§ **Selected extract**
········
I am trying to use substring and concat functions in an XQuery statement together.
Here is what I have:
fn:concat(fn:substring({data($x/DueDate)},1,4),fn:substring({data($x/DueDate)},6,2),fn:substring({data($x/(DueDate))},9,2))
The value for DueDate in my xml is: 2013-06-27.
I expected the above function to return: 20130704.
Instead, this is what I get:
fn:concat(fn:substring(2013-06-27,1,4),fn:substring(2013-06-27,6,2),fn:substring(2013-06-27,9,2))
I am confused as to why!
If you use it within an element, you need to surround the expression with curly parentheses, like:
{
fn:concat(
fn:substring(data($x/DueDate), 1, 4),
fn:substring(data($x/DueDate), 6, 2),
fn:substring(data($x/DueDate), 9, 2)
)
}
Are you sure that your DueDate value is actually 2013-06-27? Here is what each individual call to substring equals:
substring('2013-06-27',1,4)
=> 2013
fn:substring('2013-06-27',6,2)
········
§ **Data section**
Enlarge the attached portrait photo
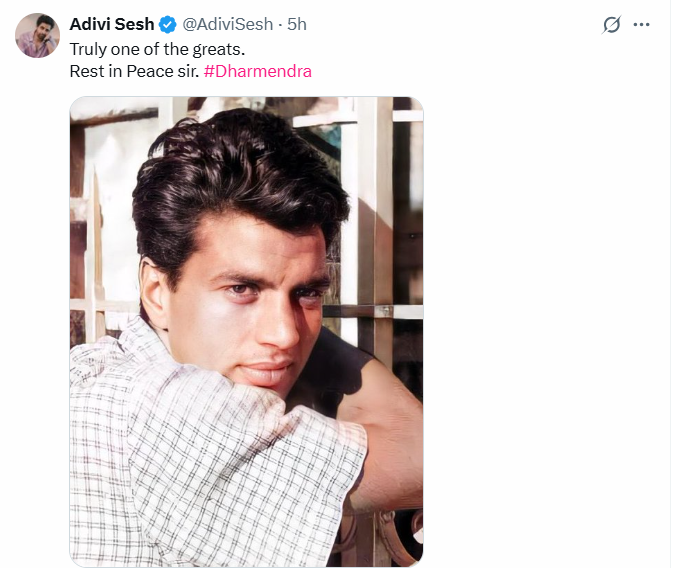246,330
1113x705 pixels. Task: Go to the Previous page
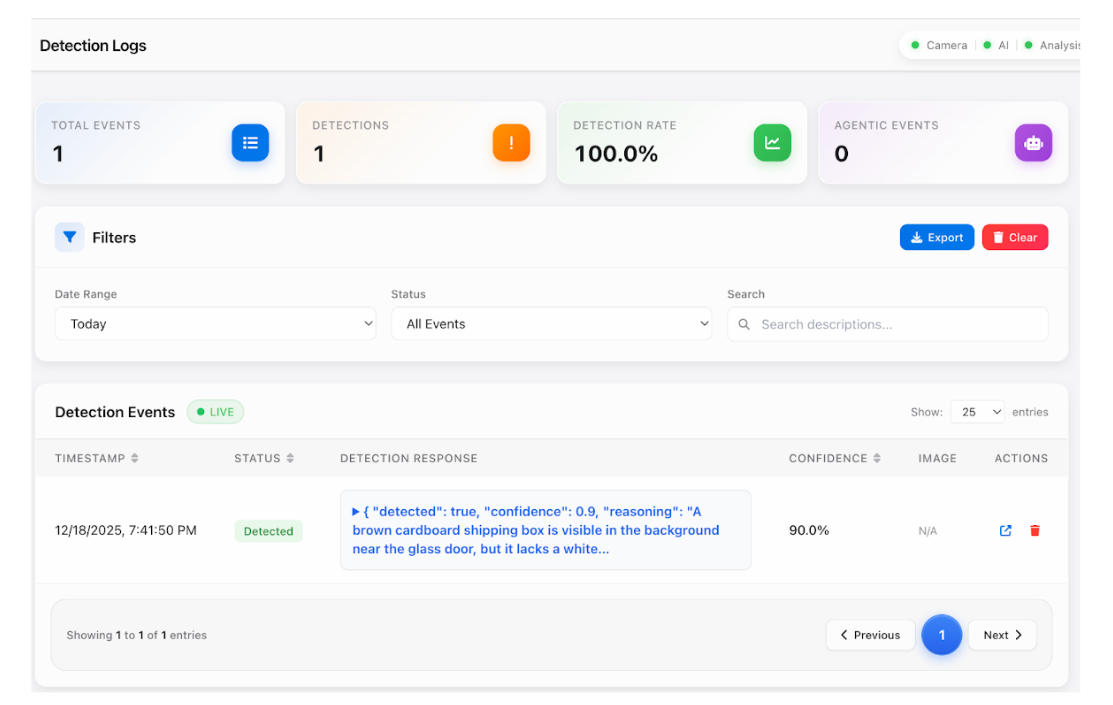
········
§ **Requirements**
[a] Ignoring any "fn:" prefix, list each distinct function name that appears in the code of the XQuery thread.
[b] Shorten the paragraph of the XQuery thread that begins "If you use it within an element" into one sentence followed by its code.
[c] Write the next part of the XQuery thread, picking up after its last line.

§ **Results for each task**
[a]
concat
substring
data

[b]
Inside an element, wrap the whole expression in curly brackets:
{ fn:concat(fn:substring(data($x/DueDate), 1, 4), fn:substring(data($x/DueDate), 6, 2), fn:substring(data($x/DueDate), 9, 2)) }

[c]
=> 06
fn:substring('2013-06-27',9,2)
=> 27
substring() starts at the 1-indexed character number passed in the second param and copies the number of characters passed in the third param.
Clean up you formatting and bracketing (remove unnecessary curly brackets, remove some parentheses) and you will get some valid code:
fn:concat(
fn:substring(data($x/DueDate), 1, 4),
fn:substring(data($x/DueDate), 6, 2),
fn:substring(data($x/DueDate), 9, 2)
)
There is a much shorter and more readable version, too:
fn:string-join(fn:tokenize($x/DueDate, '-'))
Or even replace using regular expressions:
fn:replace($x/DueDate, '-', '')